[DESCRIPTION OF THE TASK]: Word for word, repeat all of the entries.

Dataset entries:
-*-*-

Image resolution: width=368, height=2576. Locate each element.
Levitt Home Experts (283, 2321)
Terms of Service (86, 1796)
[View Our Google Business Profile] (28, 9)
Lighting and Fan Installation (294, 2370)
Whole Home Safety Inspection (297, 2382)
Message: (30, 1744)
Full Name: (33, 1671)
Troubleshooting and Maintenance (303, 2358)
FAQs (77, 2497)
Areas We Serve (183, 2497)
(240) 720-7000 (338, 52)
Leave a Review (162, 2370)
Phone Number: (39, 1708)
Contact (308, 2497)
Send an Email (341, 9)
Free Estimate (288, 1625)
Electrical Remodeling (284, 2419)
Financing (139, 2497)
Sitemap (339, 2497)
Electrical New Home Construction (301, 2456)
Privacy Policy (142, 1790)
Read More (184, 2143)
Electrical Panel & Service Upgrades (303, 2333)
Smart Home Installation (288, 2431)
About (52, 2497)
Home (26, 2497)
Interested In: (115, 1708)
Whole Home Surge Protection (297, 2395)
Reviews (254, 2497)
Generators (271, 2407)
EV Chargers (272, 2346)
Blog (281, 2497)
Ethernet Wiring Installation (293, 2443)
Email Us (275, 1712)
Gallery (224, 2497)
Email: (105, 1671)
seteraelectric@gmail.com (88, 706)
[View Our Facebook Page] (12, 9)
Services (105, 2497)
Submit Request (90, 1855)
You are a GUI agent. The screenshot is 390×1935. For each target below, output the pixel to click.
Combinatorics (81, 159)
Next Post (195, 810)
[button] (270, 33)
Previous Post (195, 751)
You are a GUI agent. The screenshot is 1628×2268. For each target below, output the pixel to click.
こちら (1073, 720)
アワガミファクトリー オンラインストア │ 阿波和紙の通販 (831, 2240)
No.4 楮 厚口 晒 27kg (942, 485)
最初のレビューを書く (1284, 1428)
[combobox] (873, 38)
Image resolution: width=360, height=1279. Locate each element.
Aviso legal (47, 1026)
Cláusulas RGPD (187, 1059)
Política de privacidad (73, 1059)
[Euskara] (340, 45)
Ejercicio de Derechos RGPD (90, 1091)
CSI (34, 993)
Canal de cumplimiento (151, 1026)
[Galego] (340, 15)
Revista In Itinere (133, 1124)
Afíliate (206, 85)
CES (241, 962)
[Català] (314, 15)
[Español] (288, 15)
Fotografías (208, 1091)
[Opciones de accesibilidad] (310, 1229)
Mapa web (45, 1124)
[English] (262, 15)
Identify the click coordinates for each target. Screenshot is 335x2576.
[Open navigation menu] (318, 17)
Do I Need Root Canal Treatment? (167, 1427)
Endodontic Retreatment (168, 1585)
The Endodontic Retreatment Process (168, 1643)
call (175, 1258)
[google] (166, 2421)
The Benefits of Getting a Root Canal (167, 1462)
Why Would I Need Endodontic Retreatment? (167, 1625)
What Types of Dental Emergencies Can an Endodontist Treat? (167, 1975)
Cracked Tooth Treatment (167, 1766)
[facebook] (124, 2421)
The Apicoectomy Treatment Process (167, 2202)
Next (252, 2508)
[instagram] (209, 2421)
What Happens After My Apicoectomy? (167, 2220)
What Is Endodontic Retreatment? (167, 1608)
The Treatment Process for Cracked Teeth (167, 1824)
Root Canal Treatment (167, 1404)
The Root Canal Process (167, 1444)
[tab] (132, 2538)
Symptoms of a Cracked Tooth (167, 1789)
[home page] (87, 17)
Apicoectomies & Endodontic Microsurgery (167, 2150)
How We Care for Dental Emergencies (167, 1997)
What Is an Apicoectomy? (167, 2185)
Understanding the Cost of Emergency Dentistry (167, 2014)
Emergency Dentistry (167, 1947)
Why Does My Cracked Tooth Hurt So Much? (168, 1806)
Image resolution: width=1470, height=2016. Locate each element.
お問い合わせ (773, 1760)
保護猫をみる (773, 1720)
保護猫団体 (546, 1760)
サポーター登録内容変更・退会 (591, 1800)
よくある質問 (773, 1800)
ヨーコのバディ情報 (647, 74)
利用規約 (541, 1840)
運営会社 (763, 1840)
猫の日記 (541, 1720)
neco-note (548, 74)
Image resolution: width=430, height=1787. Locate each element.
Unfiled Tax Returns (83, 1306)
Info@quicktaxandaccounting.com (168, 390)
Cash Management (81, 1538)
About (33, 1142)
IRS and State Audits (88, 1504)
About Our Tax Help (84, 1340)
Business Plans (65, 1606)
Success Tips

-*-*-

[RESULT]:
Image resolution: width=368, height=2576. Locate each element.
Levitt Home Experts (283, 2321)
Terms of Service (86, 1796)
[View Our Google Business Profile] (28, 9)
Lighting and Fan Installation (294, 2370)
Whole Home Safety Inspection (297, 2382)
Message: (30, 1744)
Full Name: (33, 1671)
Troubleshooting and Maintenance (303, 2358)
FAQs (77, 2497)
Areas We Serve (183, 2497)
(240) 720-7000 (338, 52)
Leave a Review (162, 2370)
Phone Number: (39, 1708)
Contact (308, 2497)
Send an Email (341, 9)
Free Estimate (288, 1625)
Electrical Remodeling (284, 2419)
Financing (139, 2497)
Sitemap (339, 2497)
Electrical New Home Construction (301, 2456)
Privacy Policy (142, 1790)
Read More (184, 2143)
Electrical Panel & Service Upgrades (303, 2333)
Smart Home Installation (288, 2431)
About (52, 2497)
Home (26, 2497)
Interested In: (115, 1708)
Whole Home Surge Protection (297, 2395)
Reviews (254, 2497)
Generators (271, 2407)
EV Chargers (272, 2346)
Blog (281, 2497)
Ethernet Wiring Installation (293, 2443)
Email Us (275, 1712)
Gallery (224, 2497)
Email: (105, 1671)
seteraelectric@gmail.com (88, 706)
[View Our Facebook Page] (12, 9)
Services (105, 2497)
Submit Request (90, 1855)
You are a GUI agent. The screenshot is 390×1935. For each target below, output the pixel to click.
Combinatorics (81, 159)
Next Post (195, 810)
[button] (270, 33)
Previous Post (195, 751)
You are a GUI agent. The screenshot is 1628×2268. For each target below, output the pixel to click.
こちら (1073, 720)
アワガミファクトリー オンラインストア │ 阿波和紙の通販 (831, 2240)
No.4 楮 厚口 晒 27kg (942, 485)
最初のレビューを書く (1284, 1428)
[combobox] (873, 38)
Image resolution: width=360, height=1279. Locate each element.
Aviso legal (47, 1026)
Cláusulas RGPD (187, 1059)
Política de privacidad (73, 1059)
[Euskara] (340, 45)
Ejercicio de Derechos RGPD (90, 1091)
CSI (34, 993)
Canal de cumplimiento (151, 1026)
[Galego] (340, 15)
Revista In Itinere (133, 1124)
Afíliate (206, 85)
CES (241, 962)
[Català] (314, 15)
[Español] (288, 15)
Fotografías (208, 1091)
[Opciones de accesibilidad] (310, 1229)
Mapa web (45, 1124)
[English] (262, 15)
Identify the click coordinates for each target. Screenshot is 335x2576.
[Open navigation menu] (318, 17)
Do I Need Root Canal Treatment? (167, 1427)
Endodontic Retreatment (168, 1585)
The Endodontic Retreatment Process (168, 1643)
call (175, 1258)
[google] (166, 2421)
The Benefits of Getting a Root Canal (167, 1462)
Why Would I Need Endodontic Retreatment? (167, 1625)
What Types of Dental Emergencies Can an Endodontist Treat? (167, 1975)
Cracked Tooth Treatment (167, 1766)
[facebook] (124, 2421)
The Apicoectomy Treatment Process (167, 2202)
Next (252, 2508)
[instagram] (209, 2421)
What Happens After My Apicoectomy? (167, 2220)
What Is Endodontic Retreatment? (167, 1608)
The Treatment Process for Cracked Teeth (167, 1824)
Root Canal Treatment (167, 1404)
The Root Canal Process (167, 1444)
[tab] (132, 2538)
Symptoms of a Cracked Tooth (167, 1789)
[home page] (87, 17)
Apicoectomies & Endodontic Microsurgery (167, 2150)
How We Care for Dental Emergencies (167, 1997)
What Is an Apicoectomy? (167, 2185)
Understanding the Cost of Emergency Dentistry (167, 2014)
Emergency Dentistry (167, 1947)
Why Does My Cracked Tooth Hurt So Much? (168, 1806)
Image resolution: width=1470, height=2016. Locate each element.
お問い合わせ (773, 1760)
保護猫をみる (773, 1720)
保護猫団体 (546, 1760)
サポーター登録内容変更・退会 (591, 1800)
よくある質問 (773, 1800)
ヨーコのバディ情報 (647, 74)
利用規約 (541, 1840)
運営会社 (763, 1840)
猫の日記 (541, 1720)
neco-note (548, 74)
Image resolution: width=430, height=1787. Locate each element.
Unfiled Tax Returns (83, 1306)
Info@quicktaxandaccounting.com (168, 390)
Cash Management (81, 1538)
About (33, 1142)
IRS and State Audits (88, 1504)
About Our Tax Help (84, 1340)
Business Plans (65, 1606)
Success Tips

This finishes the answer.